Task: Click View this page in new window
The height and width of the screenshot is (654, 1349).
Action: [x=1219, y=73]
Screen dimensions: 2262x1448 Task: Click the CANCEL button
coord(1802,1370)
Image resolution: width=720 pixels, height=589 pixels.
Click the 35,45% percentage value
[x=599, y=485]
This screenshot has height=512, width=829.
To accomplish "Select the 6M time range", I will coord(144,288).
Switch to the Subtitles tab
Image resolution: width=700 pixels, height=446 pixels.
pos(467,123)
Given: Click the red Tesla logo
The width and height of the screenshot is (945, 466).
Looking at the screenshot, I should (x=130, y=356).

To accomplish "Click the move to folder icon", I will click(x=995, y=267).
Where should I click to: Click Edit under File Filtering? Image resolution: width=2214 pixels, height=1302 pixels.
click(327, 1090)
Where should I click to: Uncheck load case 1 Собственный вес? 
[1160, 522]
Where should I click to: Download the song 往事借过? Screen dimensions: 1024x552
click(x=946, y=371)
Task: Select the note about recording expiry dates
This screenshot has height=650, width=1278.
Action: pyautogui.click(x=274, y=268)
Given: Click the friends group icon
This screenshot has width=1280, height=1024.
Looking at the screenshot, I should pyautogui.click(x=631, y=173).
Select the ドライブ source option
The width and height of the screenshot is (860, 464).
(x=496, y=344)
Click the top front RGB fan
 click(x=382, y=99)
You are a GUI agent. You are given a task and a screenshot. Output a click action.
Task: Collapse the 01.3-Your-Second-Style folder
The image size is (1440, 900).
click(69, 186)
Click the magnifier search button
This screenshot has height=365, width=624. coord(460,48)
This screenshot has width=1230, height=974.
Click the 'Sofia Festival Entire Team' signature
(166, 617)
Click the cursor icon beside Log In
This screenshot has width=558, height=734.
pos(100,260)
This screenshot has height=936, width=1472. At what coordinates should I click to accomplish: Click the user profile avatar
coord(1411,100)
☆ ☆ ☆ ☆ ☆ ☆ ☆
_TASK DESCRIPTION_: Render the entries from the start through the line containing "Looking at the screenshot, I should (x=130, y=356).", inclusive, as a Markdown table with columns Row and Line, numbering each line and leaving out blank lines.

_SOLVED EXERCISE_:
| Row | Line |
|---|---|
| 1 | Task: Click View this page in new window |
| 2 | The height and width of the screenshot is (654, 1349). |
| 3 | Action: [x=1219, y=73] |
| 4 | Screen dimensions: 2262x1448 Task: Click the CANCEL button |
| 5 | coord(1802,1370) |
| 6 | Image resolution: width=720 pixels, height=589 pixels. |
| 7 | Click the 35,45% percentage value |
| 8 | [x=599, y=485] |
| 9 | This screenshot has height=512, width=829. |
| 10 | To accomplish "Select the 6M time range", I will coord(144,288). |
| 11 | Switch to the Subtitles tab |
| 12 | Image resolution: width=700 pixels, height=446 pixels. |
| 13 | pos(467,123) |
| 14 | Given: Click the red Tesla logo |
| 15 | The width and height of the screenshot is (945, 466). |
| 16 | Looking at the screenshot, I should (x=130, y=356). |